He says "we got the money now pawpaw we can buy you a pocket knife and a pistol"


----------



## hoechucker (Mar 20, 2010)

i thought it was "a pistol and a pocket knife"


----------



## wvlogger (Mar 20, 2010)

hoechucker said:


> i thought it was "a pistol and a pocket knife"



does it matter


----------



## Johndirt82 (Mar 20, 2010)

Some people have natural talent some don't for certain things. I think it would help Dave out alot if someone would take the time to properly train him in running saws, limbing, bucking , landing ops, from there he just needs to practice and gain experience and I think he'd be ok. Its not rocket science.


----------



## mojorisin (Mar 21, 2010)

Racerboy832 said:


> DJ cause he's a worker, I'd like to see him on Deadlest Catch too since he is a crabber too. I like the swamp logger guy the one that lives in the swamps.


Hands down it's DJ.


----------



## A. Stanton (Mar 21, 2010)

A. Stanton said:


> Got to go with the Ragein-Cajun. Like his saying: "Now got money to buy a gun and new pocket knife."



Got another saying. When he's in the money, he says, "It's turtle soup tonight."


----------



## Jkebxjunke (Mar 22, 2010)

last night.... the one newbie pilot may "piss excellence" but I think bart was ####tin razorblades


----------



## DJ4wd (Mar 27, 2010)

Yeah that younger guy has more flying time but his cockyness is his downfall


----------



## husqvarnaX (Mar 29, 2010)

*Heli logger pilots*

I agree that new pilot seems like a dork. Its getting harder to find the new generation of pilots because all pilots trained in vietnam are retiring and the new generation of pilots is just starting to enter the work force


----------



## constantine (Apr 7, 2010)

*The Ragin' Cajun*

Gotta be Shelby hands down! That guy's Bayou patois is so thick they have to put on subtitles! On the last episode he had a Ruger Super Blackhawk .44 Mag for the 'gators. Better than that .22 he and Earl were foolin' around with earlier in the season.

I wonder if he built the "log-dog" himself. That's some machine. Also, any man who loves his dog (Willy) the way Shelby does is OK in my book.


----------



## caseyds (Apr 12, 2010)

*Wow*

What about DJ and those new teeth? You ever wonder how so many things can possibly go wrong with Jimmy? That man is always under a black cloud!! Anybody ever work with a guy like Melvin? You still want to choke him (or anybody in sight!) til the sun goes down.


----------



## gwiley (Apr 12, 2010)

*Connor pilot*

THe conner aviation pilot is impressive - he gets it done, is good at what he does and doesn't complain. My second favorite is Dave - the greenhorn on the Rygaard team - works hard, takes a lot of crap from Gabe and his dad. I especially appreciate his commitment to his son.

I have to admit though that the more I watch Axe Men the more I like American Logger. I really enjoy seeing the brothers work together to try to make a living - seems a lot more realistic than Axe Men.


----------



## K7NUT (Apr 19, 2010)

caseyds said:


> What about DJ and those new teeth? :



Those are some nice chopper's, it's hard to see him with them, got used to him not having any?
I'm happy for him!



gwiley said:


> My second favorite is Dave - the greenhorn on the Rygaard team - works hard, takes a lot of crap from Gabe and his dad. I especially appreciate his commitment to his son.
> 
> I have to admit though that the more I watch Axe Men the more I like American Logger. I really enjoy seeing the brothers work together to try to make a living - seems a lot more realistic than Axe Men.



We really like Dave too, he's a hard worker and he has taken alot of crap, but he's still there!
I have only seen American Logger once, but I would just like to see more chainsaw action!


----------

[Stored data]

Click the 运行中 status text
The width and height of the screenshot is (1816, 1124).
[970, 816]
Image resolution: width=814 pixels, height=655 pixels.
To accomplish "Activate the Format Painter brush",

WORK INSTRUCTIONS.
a) Print the stretch of the logging-show thread from "## K7NUT (Apr" through "not having any?".
b) In the logging-show thread, what is the name of Shelby's dog?
c) Condense the paragraph of the logging-show thread that begins "Gotta be Shelby hands down!" into a short bulleted list that keeps its main facts.
None of the stored data is needed here.

SOLUTIONS TO THE EXERCISE.
a)
## K7NUT (Apr 19, 2010)

caseyds said:


> What about DJ and those new teeth? :



Those are some nice chopper's, it's hard to see him with them, got used to him not having any?

b) Willy

c)
- Shelby is the clear favorite.
- His Bayou patois is so thick that subtitles are needed.
- In the last episode he had a Ruger Super Blackhawk .44 Mag for the gators.
- That gun was better than the .22 he and Earl were fooling around with earlier in the season.